Когда закончился подростковый период, стало все труднее найти писателя, способного хотя бы приблизиться к тому впечатлению, которое производили книги Хаггарда. По непостижимым теперь причинам это удалось сделать «Трильби». «Трильби» и «Питер Иббетсон»{23} являют собой уникальную пару. Крайне интересно, например, что написал их немолодой художник, известный своими рисунками в журнале «Панч». В предисловии к «Питеру Иббетсону», опубликованному издательством Модерн Лайбрери, Диме Тейлор рассказывает, как «Дюморье, гуляя однажды вечером с Генри Джеймсом по Хай-стрит, Бейсуотер, предложил своему другу идею романа и изложил сюжет „Трильби“. „Джеймс, — говорит он, — отклонил предложение“». Я бы сказал, к счастью, так как с ужасом представляю, что сделал бы из этой темы Генри Джеймс.

Как ни странно, но именно человеку, который навел меня на след Дюморье, я обязан знакомством с книгой Флобера «Бувар и Пекюше», открытую мною лишь тридцать лет спустя. Этот том вместе с «Воспитанием чувств» он вручил моему отцу в качестве компенсации за свой небольшой долг. Отец, естественно, был возмущен. С «Воспитанием чувств» связана одна необычная ассоциация. Бернард Шоу где-то сказал, что некоторые книги нельзя должным образом оценить и, следовательно, не стоит читать, пока человеку не перевалит за пятьдесят. Среди таких книг он упомянул и это знаменитое сочинение Флобера. Это еще одна книга, которую, подобно «Тому Джонсу» и «Молль Флендерс», я твердо намереваюсь прочесть, как только достигну «совершеннолетия».

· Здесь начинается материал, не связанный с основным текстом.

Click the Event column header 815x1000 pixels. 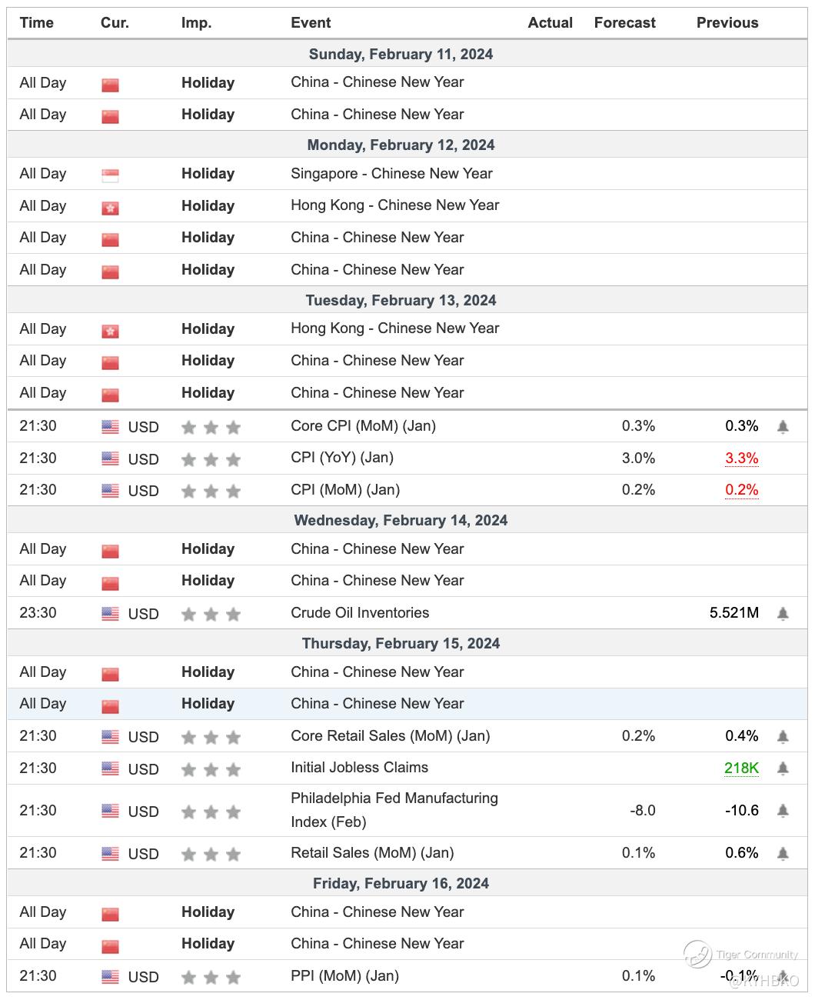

Но вернемся к Райдеру Хаггарду… Странно, что такая вещь, как «Надя» Андре Бретона, может хоть каким-то образом быть связана с эмоциональными переживаниями, вызванными чтением книг Хаггарда. Я подробно рассказывал в «Розе Распятия» — или это было в книге «Вспоминать, чтобы помнить»? — о том колдовском впечатлении, которое всегда оказывала на меня «Надя». Читая ее, я каждый раз испытываю то же внутреннее смятение, то же ужасающее и вместе восхитительное ощущение, охватывающее человека, когда он вдруг сознает, что безнадежно заблудился в комнате, знакомой ему до последнего дюйма. Не забуду, как выделил в этой книге кусок, живо напомнивший мне мое первое прозаическое сочинение — или по крайней мере первое, которое я решился показать издателю[22]. (Написав эти строки, я понял, что это не совсем так, поскольку первым моим опытом в прозе было эссе об «Антихристе» Ницше, которое я сочинил для себя самого в лавке моего отца. Точно так же, первый отправленный издателю текст предшествует упомянутому выше на несколько лет, поскольку это была критическая статья, которую я отослал в журнал «Блэк кэт» и которую, к моему изумлению, не только приняли, но и заплатили за нее ни много ни мало доллар семьдесят пять центов, и в то время этой ничтожной суммы оказалось достаточно, чтобы я пришел в неистовый восторг, швырнув новую дорогую шляпу на мостовую, где она была немедленно раздавлена колесами проходившего мимо грузовика.)